MagicParser_parse(cacheFetch("http://news.google.com/news?pz=1&ned=us&hl=en&topic=h&num=3&output=rss&s=[Example+Dynamic+keyword+here]",86400),"myRecordHandler","xml|RSS/CHANNEL/ITEM/");
  function 
myRecordHandler($record)
  {
    
// This is where you write your code to process each record, such as loading a database
    // You can display the record contents using PHP's internal print_r() function:
    
print_r($record);
    
// The following code will print out each field in your sample data:
    
print $record["ITEM"];
    print 
$record["TITLE"];
  }
  
MagicParser_parse(cacheFetch("http://rss.news.yahoo.com/rss/topstories/?s=[Example+Dynamic+keyword+here]",86400),"myRecordHandler","xml|RSS/CHANNEL/ITEM/");
?>

-----------------------------------------------------

Submitted by support on Wed, 2009-07-29 17:35

Hi Demarco,

2) is fine, but for 1), the mode should be 777 otherwise PHP is not able to write to the directory - that should be all it is!

This is not a security risk because file system security should not be related to HTTP (web access) security.

Cheers,
David.

Submitted by Demarco on Mon, 2009-08-03 15:43

Hi Dave,

This caching script is great, but why many times it shows blank page?

i guess it because of the timeout.. ive increased the timeout to 75 seconds.. but still many times it shows blank page..

what sud i cahnge to make this script check the cache file if its 0kb/blank it refetch the page?..

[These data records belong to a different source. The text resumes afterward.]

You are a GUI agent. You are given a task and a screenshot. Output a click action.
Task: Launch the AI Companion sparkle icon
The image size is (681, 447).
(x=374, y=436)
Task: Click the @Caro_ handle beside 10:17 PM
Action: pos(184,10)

and what sud i enter after the url to make it caching for unlimited time (forever)?

Thanks

Submitted by support on Mon, 2009-08-03 15:49

Hi Demarco,

I would not recommend reloading in-case the problem persists. For an unlimited, cache, you could simply use a value of something like 10 years rather than 1 day - so in place of 86400 use 315360000.

Cheers,
David.

Submitted by Demarco on Mon, 2009-08-03 16:05

Why is that?..

I think this is because when i want to submit my ads to yahoo, then yahoobot crawling all my dynamic keyword landing page at the same time.. i think because of that some page blank.. although i'm using VPS.. any other idea?

Thanks

Submitted by support on Mon, 2009-08-03 16:10

Hi,

I think that if the page hasn't loaded because of a problem on the remote server, it is likely that the problem would persist if you retried - which could potentially end up with an infinite loop - and whilst you could use a retry counter to make sure that you didn't retry indefinitely it's not a robust way to present your pages.

I would contact the feed provider if there is a reliability issue, as it shouldn't be the case that something you are trying to parse is so regularly unavailable that it is worth going to significant lengths to deal with an occasional outage...

Cheers,
David.,

Submitted by Demarco on Mon, 2009-08-03 16:30

I dont think its because of the feed provider..

i think its because i submit hundreds of ads (has its own dynamic landing page) at the same time.. so the yahoo bot crawl it at the same time also.. which give me great QS and low bid because all is relevant..

I'm sure its because of that coz some page give me result and some other not.. so i try to delete all the cache file, and reload the previously blank one, it shows result..

is there any way so its only check the blank cache file only once?

so the currently cachefetch works like this:

check whether there's a file for this url then if its not it will fetch the page, if ther's a cache page for it, it will show the cache feed.. this is how current cachefetch works rite?

how about changing it so:

check whether there's a file for this url & the size of this file, if theres no cache file / the size is zero, it will gather the url.. so from this point it will continue as normal isnt it? isnt it just adding the size checker code? sorry if i'm mistaken. coz php is not my area.. :(

Submitted by Demarco on Mon, 2009-08-03 16:31

just to add, all the feed source is using same source for every landing page..